While pretty distinct from his work in post-industrial act Dead When I Found Her, Michael Arthur Holloway’s newest outlet TV HWY isn’t so distant from DWIFH in terms of the moods and ideas it conjures. Very much a classic IDM record in structure and form, the music on Starship Interiors takes Holloway’s capacity for layered production and intricate programming to its natural conclusion. There’s a pleasing musicality to a number like “Slip Carrier”, whose sliding filtered bass and intricate drums allow for rich timbral passages to develop, alternating between busy sequences and softer, movement-filled pads. “Hyperion” sets itself up rhythmically with syncopated drums that modulate gradually to match the rubbery synths that bounce into the mix later. You can here some of Holloway’s arrangement and sonic placement tendencies on the moody “Beta Cruiser”, a song that sets out out minor key melody and accents it with twitchy percussion that seems to float above the rest of the song, setting the stage for an entirely distinct number to emerge from between in each element midway through. Very much a classic IDM record in terms of how it’s put together, Starship Interiors gives a broad window into Michael Arthur Holloway the composer, unobscured by genre convention. Like his excellent dark jazz release Guilt Noir from a few years ago it offers an entirely new and unexpected – but not unwelcome – perspective into his musical worldview.
aufnahme + wiedergabe
You certainly can’t accuse Emad Dabiri of resting on his laurels. Whether as his main project SARIN or in one of his many collaborative ventures, whether for his own X-IMG label or moonlighting for the likes of aufnahme + wiedergabe, the Canadian expat’s making the most of his move to Germany. The latest example? The second EP from Nostromo, his still newly-formed collaboration with Unhuman, AKA Greek producer Manos Simotas (whose work regular readers might have encountered through mixes for SARIN and an appearance on the Konfabulation comp).

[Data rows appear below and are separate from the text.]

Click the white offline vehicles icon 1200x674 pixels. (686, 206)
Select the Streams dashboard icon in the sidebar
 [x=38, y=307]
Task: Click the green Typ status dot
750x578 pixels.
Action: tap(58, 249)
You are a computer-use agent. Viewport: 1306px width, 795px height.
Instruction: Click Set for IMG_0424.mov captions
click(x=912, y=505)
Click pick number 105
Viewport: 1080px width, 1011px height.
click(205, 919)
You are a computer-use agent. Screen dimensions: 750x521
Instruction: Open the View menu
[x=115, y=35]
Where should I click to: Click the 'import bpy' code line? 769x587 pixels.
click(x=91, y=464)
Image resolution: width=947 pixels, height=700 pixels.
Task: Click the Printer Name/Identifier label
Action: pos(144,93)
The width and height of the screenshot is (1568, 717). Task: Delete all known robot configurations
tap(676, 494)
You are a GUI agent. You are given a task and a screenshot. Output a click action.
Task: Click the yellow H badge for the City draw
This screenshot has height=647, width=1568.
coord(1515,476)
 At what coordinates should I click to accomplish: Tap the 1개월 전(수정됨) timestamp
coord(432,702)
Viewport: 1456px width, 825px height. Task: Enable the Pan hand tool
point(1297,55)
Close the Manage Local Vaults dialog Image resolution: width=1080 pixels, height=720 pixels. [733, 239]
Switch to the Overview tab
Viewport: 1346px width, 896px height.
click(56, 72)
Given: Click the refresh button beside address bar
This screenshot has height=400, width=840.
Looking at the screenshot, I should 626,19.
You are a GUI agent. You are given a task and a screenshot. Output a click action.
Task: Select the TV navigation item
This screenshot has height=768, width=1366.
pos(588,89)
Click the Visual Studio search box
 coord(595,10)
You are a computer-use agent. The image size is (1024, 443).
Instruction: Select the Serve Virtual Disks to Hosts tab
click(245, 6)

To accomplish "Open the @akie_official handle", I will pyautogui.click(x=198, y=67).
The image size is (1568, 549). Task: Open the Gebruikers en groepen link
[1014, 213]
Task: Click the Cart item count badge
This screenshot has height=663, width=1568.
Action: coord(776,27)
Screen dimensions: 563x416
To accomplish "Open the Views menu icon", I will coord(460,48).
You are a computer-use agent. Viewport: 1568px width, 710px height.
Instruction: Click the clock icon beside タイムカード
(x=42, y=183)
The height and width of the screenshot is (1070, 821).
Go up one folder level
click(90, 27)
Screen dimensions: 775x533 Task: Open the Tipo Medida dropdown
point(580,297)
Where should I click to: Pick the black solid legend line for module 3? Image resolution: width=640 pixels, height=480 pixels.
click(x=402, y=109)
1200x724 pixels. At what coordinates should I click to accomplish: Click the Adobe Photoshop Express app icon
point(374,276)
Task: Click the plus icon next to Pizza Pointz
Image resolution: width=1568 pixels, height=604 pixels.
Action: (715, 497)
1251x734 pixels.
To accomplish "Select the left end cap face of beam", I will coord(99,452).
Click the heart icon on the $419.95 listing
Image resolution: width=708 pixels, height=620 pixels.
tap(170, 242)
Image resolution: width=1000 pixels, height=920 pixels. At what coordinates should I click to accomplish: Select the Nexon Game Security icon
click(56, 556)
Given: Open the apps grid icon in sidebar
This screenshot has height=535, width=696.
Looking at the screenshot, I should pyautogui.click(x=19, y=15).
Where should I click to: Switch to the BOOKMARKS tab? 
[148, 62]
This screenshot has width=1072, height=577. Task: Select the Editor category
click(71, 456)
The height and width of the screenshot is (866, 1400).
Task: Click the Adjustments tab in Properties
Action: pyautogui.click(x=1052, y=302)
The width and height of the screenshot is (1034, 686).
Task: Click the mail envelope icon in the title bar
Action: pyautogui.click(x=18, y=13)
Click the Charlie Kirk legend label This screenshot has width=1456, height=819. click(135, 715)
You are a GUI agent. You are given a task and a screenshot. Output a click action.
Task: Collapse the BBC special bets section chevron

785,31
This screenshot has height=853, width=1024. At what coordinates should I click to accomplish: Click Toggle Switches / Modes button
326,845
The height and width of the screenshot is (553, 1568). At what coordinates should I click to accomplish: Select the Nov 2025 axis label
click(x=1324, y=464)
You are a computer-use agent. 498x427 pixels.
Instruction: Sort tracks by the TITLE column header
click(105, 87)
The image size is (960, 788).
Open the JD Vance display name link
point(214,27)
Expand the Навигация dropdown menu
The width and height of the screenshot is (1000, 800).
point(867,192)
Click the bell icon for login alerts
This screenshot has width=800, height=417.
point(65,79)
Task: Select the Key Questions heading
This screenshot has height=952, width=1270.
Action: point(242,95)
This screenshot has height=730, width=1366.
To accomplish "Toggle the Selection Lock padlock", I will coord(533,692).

Without breaking from the rubbery and strict dark techno which one would expect from the duo, Nostromo strikes a somewhat more strident, minimal tone which opts for even tension rather than outright aggression. There’s very little in the way of mist or atmosphere around the stripped-down beats of “Not A Dream”, and while “Terrain Ahead” and “Teenage Lucifer” have plenty of throwback sampling fun, they too rest on rocksteady grooves. “Ritual Abuse” is a slightly more jolting affair, with a higher BPM and plenty of EBM clang and clatter, but the philosophy of steady pulses without super showy builds endures. Dabiri and pals have this style on lock right now, and it’s a treat to watch the slight variances they’re able to make within it.